Crit Rev Immunol 2001;21(5):427-49
Strle K, Zhou J H, Shen W H, Broussard S R, Johnson R W, Freund G G, Dantzer R, Kelley K W.
Department of Animal Sciences, College of Medicine, University of Illinois, Urbana 61801, USA.
Interleukin (IL)-10 is synthesized in the central nervous system (CNS) and acts to limit clinical symptoms of stroke, multiple sclerosis, Alzheimer's disease, meningitis, and the behavioral changes that occur during bacterial infections.

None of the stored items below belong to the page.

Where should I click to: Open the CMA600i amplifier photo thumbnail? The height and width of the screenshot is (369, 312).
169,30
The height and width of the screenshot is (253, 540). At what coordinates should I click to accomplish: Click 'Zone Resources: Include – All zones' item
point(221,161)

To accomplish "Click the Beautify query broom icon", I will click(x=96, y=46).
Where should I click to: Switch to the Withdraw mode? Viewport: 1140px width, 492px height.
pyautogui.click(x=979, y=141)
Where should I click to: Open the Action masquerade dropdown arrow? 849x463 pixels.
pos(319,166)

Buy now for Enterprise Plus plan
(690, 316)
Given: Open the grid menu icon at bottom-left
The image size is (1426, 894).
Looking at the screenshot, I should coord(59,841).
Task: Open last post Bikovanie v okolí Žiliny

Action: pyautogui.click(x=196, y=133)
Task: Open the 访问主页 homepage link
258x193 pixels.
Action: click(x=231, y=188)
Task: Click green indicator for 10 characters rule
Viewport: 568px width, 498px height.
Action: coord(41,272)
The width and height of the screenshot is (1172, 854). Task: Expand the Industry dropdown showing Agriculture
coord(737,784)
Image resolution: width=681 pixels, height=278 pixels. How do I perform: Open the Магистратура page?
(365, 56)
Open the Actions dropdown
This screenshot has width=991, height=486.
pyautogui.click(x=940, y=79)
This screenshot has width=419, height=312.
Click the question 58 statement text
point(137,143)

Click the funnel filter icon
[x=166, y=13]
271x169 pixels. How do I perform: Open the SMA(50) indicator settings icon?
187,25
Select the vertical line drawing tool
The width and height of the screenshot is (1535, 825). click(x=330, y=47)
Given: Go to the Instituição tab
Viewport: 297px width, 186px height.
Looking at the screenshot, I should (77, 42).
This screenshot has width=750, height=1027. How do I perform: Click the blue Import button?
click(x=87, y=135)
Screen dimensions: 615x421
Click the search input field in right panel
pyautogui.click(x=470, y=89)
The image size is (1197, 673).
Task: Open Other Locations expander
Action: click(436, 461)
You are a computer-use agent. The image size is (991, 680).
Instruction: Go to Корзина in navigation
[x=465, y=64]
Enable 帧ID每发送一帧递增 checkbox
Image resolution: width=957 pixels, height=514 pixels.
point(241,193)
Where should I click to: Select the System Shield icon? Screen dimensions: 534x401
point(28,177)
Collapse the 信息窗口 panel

Expression of IL-10 is elevated during the course of most major diseases in the CNS and promotes survival of neurons and all glial cells in the brain by blocking the effects of proapoptotic cytokines and by promoting expression of cell survival signals.
Stimulation of IL-10 receptors regulates numerous life- or death-signaling pathways--including Jak1/Stat3, PI 3-kinase, MAPK, SOCS, and NF-kappaB--ultimately promoting cell survival by inhibiting both ligand- and mitochondrial-induced apoptotic pathways.
IL-10 also limits inflammation in the brain; it does so by three major pathways: (1) reducing synthesis of proinflammatory cytokines, (2) suppressing cytokine receptor expression, and (3) inhibiting receptor activation.
Finally, IL-10 induces anergy in brain-infiltrating T cells by inhibiting cell signaling through the costimulatory CD28-CD80/86 pathway.
The multiple functions of IL-10 in the brain will create new and intriguing vistas that will promote a better understanding of neurodegenerative diseases.
These discoveries could lead to development of innovative approaches for the use of antiinflammatory cytokines in major debilitating diseases of the CNS.